── Data supplied

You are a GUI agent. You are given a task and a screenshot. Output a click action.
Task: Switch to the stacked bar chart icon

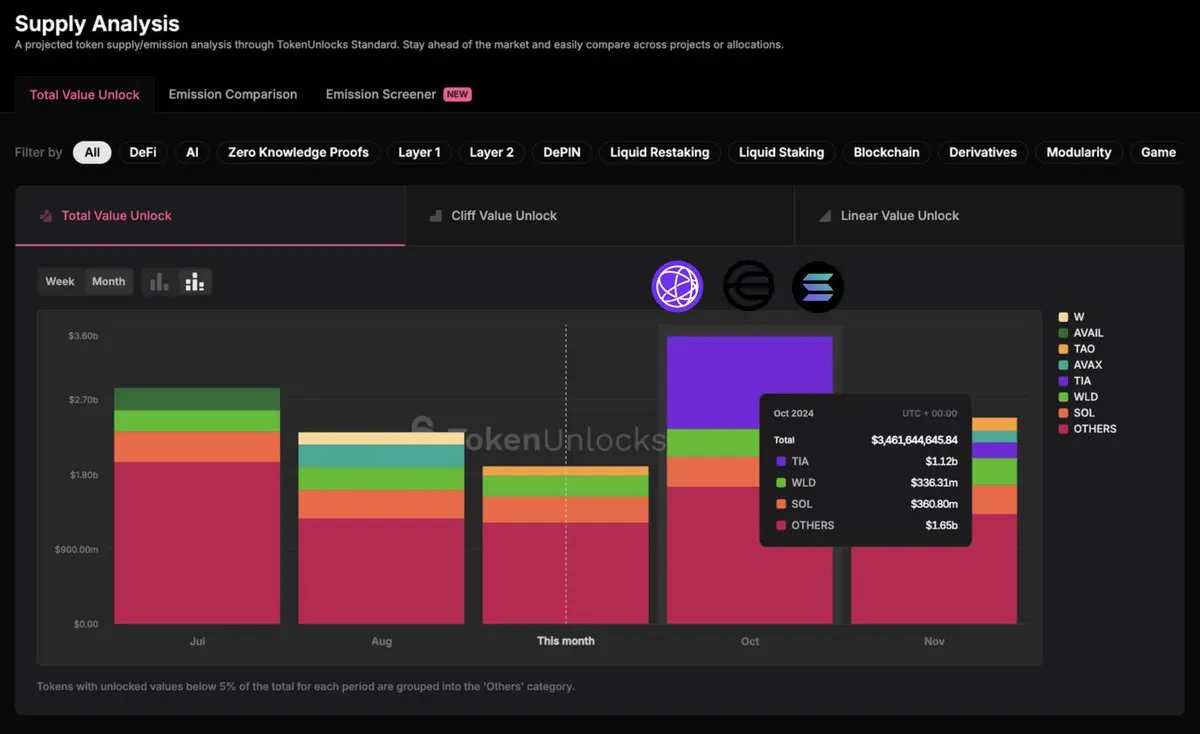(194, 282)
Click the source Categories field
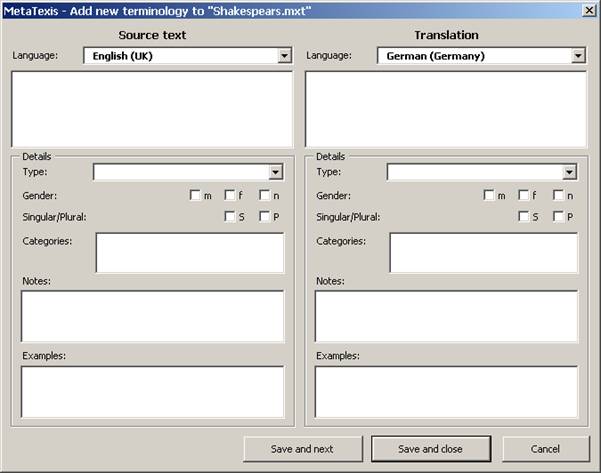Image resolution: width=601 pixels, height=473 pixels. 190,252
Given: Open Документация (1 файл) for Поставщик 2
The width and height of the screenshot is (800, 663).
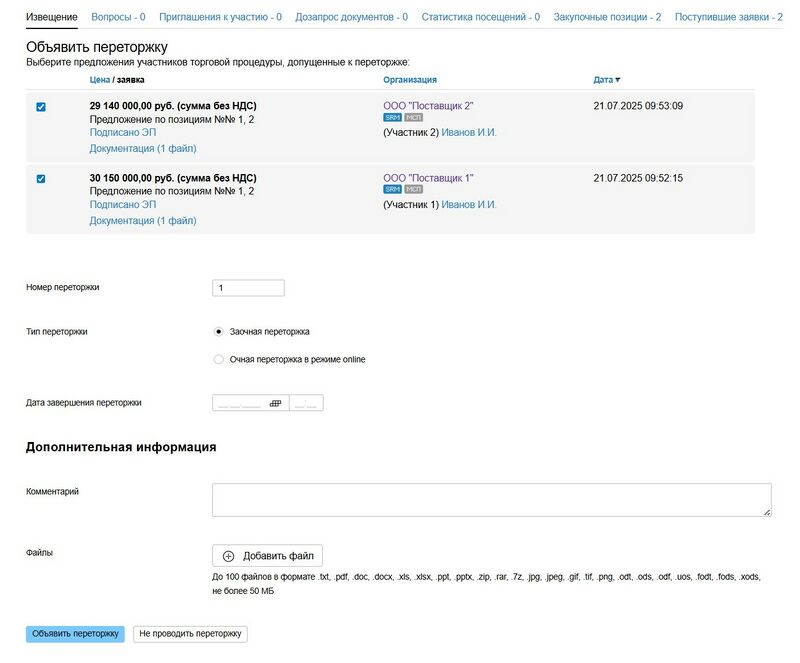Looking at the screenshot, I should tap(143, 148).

────

Exercise description: Retype every entry exactly as written. Leave the pictures out.

Your response:
You are a GUI agent. You are given a task and a screenshot. Output a click action.
Task: Switch to the stacked bar chart icon

(194, 282)
Click the source Categories field
Image resolution: width=601 pixels, height=473 pixels. 190,252
Given: Open Документация (1 файл) for Поставщик 2
The width and height of the screenshot is (800, 663).
Looking at the screenshot, I should tap(143, 148).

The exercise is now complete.